■ PROBLEM TO SOLVE:
Copy everything from the line containing "You are a computer-use agent. Screen" down to the line containing "point(504,111)", multiplying each coordinate in the answers by 1.15 and rounding to whole numbers, with halves rounded up. Leave every other part of those lines unchanged.

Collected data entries

━━━━━━━━━━━━━━━━━━━━

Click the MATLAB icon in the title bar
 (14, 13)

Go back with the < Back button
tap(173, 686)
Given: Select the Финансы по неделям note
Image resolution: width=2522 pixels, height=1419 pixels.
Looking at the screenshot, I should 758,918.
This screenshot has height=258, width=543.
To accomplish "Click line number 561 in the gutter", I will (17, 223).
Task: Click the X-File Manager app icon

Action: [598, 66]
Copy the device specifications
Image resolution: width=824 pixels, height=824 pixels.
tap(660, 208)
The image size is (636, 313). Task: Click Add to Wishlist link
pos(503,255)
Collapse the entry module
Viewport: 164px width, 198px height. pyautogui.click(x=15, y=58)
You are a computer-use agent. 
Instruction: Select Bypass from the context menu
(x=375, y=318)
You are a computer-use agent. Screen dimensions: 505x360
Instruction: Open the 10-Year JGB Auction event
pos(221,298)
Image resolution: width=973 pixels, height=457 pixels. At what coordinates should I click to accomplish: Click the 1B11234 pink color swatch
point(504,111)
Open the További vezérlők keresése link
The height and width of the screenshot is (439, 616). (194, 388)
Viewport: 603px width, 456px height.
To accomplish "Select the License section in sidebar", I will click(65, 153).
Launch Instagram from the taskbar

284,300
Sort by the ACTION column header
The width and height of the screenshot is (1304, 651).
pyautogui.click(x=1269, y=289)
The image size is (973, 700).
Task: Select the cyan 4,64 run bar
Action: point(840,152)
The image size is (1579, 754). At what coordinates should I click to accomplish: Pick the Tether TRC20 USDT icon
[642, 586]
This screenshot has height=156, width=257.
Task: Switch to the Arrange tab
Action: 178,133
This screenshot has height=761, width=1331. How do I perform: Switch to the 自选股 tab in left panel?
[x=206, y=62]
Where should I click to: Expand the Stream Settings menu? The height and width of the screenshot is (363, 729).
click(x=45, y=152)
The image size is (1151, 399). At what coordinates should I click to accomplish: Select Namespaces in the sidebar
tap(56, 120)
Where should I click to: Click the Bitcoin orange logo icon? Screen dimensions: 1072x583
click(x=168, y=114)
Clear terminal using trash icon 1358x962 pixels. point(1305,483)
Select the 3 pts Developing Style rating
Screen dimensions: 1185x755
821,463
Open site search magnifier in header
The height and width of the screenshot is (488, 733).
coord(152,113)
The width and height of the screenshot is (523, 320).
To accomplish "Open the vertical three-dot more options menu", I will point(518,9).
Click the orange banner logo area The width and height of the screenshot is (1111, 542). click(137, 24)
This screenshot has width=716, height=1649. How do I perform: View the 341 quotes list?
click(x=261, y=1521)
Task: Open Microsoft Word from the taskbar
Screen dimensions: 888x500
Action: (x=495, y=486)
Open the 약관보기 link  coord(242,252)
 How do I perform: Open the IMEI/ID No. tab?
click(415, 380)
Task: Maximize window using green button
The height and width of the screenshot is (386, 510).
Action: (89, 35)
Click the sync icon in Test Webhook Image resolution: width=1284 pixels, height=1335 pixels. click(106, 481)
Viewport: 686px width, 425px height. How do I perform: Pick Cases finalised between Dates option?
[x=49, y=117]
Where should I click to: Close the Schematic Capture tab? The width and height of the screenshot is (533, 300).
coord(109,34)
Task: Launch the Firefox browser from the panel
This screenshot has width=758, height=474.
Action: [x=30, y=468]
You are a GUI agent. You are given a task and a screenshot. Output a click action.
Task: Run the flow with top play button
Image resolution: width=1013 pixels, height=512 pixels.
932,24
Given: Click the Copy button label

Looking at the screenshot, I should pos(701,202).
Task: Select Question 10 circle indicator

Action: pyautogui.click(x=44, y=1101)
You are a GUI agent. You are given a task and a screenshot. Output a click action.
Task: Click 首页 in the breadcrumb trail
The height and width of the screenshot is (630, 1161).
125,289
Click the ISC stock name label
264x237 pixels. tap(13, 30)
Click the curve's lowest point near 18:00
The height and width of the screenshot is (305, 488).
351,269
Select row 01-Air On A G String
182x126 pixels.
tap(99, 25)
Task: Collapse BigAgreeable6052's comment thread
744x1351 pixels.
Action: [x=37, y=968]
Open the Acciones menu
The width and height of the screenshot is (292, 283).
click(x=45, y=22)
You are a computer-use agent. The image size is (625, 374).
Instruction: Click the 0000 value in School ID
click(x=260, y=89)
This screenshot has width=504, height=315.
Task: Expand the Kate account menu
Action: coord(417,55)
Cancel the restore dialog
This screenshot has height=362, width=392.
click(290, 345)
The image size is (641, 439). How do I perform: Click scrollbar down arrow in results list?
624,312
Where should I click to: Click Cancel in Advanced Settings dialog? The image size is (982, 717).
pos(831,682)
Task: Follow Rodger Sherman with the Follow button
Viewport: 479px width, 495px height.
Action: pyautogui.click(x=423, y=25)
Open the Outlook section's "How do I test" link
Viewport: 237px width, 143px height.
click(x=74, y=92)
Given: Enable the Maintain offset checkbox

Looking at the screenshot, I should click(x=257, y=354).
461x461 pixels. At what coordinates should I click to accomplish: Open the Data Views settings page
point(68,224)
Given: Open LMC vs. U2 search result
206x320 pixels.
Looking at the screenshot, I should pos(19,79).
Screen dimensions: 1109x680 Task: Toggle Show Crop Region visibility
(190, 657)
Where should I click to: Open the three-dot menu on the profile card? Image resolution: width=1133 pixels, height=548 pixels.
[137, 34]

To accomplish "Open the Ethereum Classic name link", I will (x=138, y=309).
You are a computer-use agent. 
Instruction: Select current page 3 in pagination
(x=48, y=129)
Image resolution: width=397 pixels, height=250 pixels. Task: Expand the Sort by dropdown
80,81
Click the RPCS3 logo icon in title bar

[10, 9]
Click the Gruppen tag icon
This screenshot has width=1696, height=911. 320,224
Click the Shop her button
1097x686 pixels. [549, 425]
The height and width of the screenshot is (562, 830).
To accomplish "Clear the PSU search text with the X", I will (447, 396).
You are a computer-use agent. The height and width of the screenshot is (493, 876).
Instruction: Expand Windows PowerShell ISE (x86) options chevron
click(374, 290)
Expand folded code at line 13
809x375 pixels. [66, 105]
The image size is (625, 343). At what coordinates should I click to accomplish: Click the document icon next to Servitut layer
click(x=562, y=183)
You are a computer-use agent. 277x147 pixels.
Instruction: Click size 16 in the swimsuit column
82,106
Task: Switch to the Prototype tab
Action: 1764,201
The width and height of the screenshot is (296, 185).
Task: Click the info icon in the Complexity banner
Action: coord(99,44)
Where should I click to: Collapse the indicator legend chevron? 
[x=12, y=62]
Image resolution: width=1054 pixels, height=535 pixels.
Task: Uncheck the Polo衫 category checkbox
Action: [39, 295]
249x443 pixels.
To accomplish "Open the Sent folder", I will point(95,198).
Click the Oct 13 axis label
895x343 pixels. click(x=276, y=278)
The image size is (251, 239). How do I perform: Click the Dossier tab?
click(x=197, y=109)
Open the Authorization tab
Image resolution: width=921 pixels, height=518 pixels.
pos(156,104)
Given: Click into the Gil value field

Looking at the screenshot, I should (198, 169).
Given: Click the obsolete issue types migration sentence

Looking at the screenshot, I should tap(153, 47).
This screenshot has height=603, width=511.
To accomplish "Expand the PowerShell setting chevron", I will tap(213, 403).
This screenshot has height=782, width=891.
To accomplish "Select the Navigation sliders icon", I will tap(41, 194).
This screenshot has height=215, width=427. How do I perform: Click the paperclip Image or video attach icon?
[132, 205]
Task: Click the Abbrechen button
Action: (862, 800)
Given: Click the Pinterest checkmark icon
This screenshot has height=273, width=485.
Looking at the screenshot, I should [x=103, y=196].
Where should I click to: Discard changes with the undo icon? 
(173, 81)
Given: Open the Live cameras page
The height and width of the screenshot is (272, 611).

━━━━━━━━━━━━━━━━━━━━

■ RESPONSE BELOW:
You are a computer-use agent. Screen dimensions: 505x360
Instruction: Open the 10-Year JGB Auction event
pos(254,343)
Image resolution: width=973 pixels, height=457 pixels. At what coordinates should I click to accomplish: Click the 1B11234 pink color swatch
point(580,128)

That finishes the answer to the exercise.